··· DATA TO USE ···

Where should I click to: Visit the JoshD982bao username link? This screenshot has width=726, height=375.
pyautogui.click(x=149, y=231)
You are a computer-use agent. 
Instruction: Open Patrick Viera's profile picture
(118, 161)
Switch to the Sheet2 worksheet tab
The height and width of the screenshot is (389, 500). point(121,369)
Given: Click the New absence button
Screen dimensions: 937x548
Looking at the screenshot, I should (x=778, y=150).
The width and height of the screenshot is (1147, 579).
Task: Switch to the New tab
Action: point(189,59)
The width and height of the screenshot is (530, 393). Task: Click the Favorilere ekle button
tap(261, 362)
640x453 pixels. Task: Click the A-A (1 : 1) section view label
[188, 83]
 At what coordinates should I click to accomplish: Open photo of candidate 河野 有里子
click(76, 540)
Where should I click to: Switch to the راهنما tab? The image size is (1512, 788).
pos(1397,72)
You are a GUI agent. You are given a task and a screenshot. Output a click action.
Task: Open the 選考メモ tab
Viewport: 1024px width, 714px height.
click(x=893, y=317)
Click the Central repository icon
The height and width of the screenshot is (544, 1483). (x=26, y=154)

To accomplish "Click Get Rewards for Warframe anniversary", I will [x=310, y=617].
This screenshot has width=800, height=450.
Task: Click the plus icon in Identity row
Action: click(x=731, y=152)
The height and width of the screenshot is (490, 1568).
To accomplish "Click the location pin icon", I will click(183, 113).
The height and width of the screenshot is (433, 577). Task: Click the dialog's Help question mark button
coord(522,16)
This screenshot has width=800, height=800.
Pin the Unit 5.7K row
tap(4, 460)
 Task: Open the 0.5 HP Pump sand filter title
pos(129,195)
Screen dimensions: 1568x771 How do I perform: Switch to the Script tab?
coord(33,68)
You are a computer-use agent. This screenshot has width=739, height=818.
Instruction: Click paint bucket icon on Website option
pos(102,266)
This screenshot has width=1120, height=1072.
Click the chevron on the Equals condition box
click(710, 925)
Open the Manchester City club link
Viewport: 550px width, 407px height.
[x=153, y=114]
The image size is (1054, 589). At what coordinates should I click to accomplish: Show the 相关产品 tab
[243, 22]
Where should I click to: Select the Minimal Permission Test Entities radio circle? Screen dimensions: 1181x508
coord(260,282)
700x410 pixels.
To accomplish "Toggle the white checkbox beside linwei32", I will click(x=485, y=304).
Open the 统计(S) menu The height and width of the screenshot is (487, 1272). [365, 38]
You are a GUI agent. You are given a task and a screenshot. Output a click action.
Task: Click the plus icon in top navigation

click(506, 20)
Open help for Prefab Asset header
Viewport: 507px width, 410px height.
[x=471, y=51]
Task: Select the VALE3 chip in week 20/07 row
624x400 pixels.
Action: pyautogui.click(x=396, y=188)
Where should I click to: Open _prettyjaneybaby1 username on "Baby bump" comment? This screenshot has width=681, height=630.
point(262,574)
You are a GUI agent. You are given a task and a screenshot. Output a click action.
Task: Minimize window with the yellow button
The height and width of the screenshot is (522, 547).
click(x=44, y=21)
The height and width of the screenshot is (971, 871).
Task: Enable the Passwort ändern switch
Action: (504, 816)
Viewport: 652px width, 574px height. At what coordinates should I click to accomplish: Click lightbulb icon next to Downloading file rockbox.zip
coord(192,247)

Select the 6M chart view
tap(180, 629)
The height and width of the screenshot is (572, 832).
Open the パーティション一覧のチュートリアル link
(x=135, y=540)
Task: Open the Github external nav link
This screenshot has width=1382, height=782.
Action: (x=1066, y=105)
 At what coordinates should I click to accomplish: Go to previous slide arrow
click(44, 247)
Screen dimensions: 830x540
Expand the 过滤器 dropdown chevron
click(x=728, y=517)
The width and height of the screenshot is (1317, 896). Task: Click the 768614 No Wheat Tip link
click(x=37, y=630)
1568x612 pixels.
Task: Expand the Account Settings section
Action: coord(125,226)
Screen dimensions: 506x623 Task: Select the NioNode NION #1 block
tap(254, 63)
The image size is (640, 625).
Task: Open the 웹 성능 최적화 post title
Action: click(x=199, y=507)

···

» **WHAT YOU SHOULD DO**:
Reproduce the lines from the one containing "Open the パーティション一覧のチュートリアル link" to the end of the entries, keeping both ends and adding nothing.

» **TASK OUTPUT**:
Open the パーティション一覧のチュートリアル link
(x=135, y=540)
Task: Open the Github external nav link
This screenshot has width=1382, height=782.
Action: (x=1066, y=105)
 At what coordinates should I click to accomplish: Go to previous slide arrow
click(44, 247)
Screen dimensions: 830x540
Expand the 过滤器 dropdown chevron
click(x=728, y=517)
The width and height of the screenshot is (1317, 896). Task: Click the 768614 No Wheat Tip link
click(x=37, y=630)
1568x612 pixels.
Task: Expand the Account Settings section
Action: coord(125,226)
Screen dimensions: 506x623 Task: Select the NioNode NION #1 block
tap(254, 63)
The image size is (640, 625).
Task: Open the 웹 성능 최적화 post title
Action: click(x=199, y=507)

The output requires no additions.